Malawi Court rules in favour of women illegally deprived of their land

8 December 2016, Malawi: the High Court of Malawi has ruled in favour of two women who claim they were forcibly deprived of the land which provided their only source of livelihood. SRT grantee the Southern African Litigation Centre (SALC) provided legal support in the case.

Mary (57) and her widowed mother Idesi (87) inherited the land in 2006 when Mary’s father died, and used it to grow and sell sugar cane. In 2010 the head of their village, in collaboration with the Dwangwa Cane Growers Trust, allocated the land to a neighbour, Mr Madikhula, without Mary or her mother’s consent. Mary and her mother were not aware that the government had acquired and leased their land to Dwangwa, and were never consulted.

In August 2013 Mary took her case to the Magistrate’s Court, who ruled that the land belonged to Mary as she had inherited it under customary law. Mary then started working the land again. However, Mr Madikhula maintained that the land belonged to him and commenced an action in the High Court in 2013. Three months later, the court served Mary with an injunction.

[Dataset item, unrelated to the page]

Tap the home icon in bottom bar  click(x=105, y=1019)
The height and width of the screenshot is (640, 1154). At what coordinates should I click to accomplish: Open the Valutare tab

As a result, Mary and her mother were unable to use their land to support themselves and their families.

On 24 August 2016 the High Court ordered the couple to produce documentary evidence that the land was leased to them. No such evidence was submitted. On 2 December, the High Court ruled that the Magistrate’s Court that gave the land to Mary and her mother was competent to hear customary land matters. The High Court accordingly dismissed the case and ordered Mr Madikhula to pay costs.

Brigadier Siachitema of the Southern Africa Litigation Centre said, “This increasing phenomenon of land seizure by national elites has devastating consequences on vulnerable groups, especially women and children, including the loss of livelihood and chronic food insecurity. Although it does not set a precedent, the High Court decision sends a clear message to national elites that property grabbing will not be tolerated.”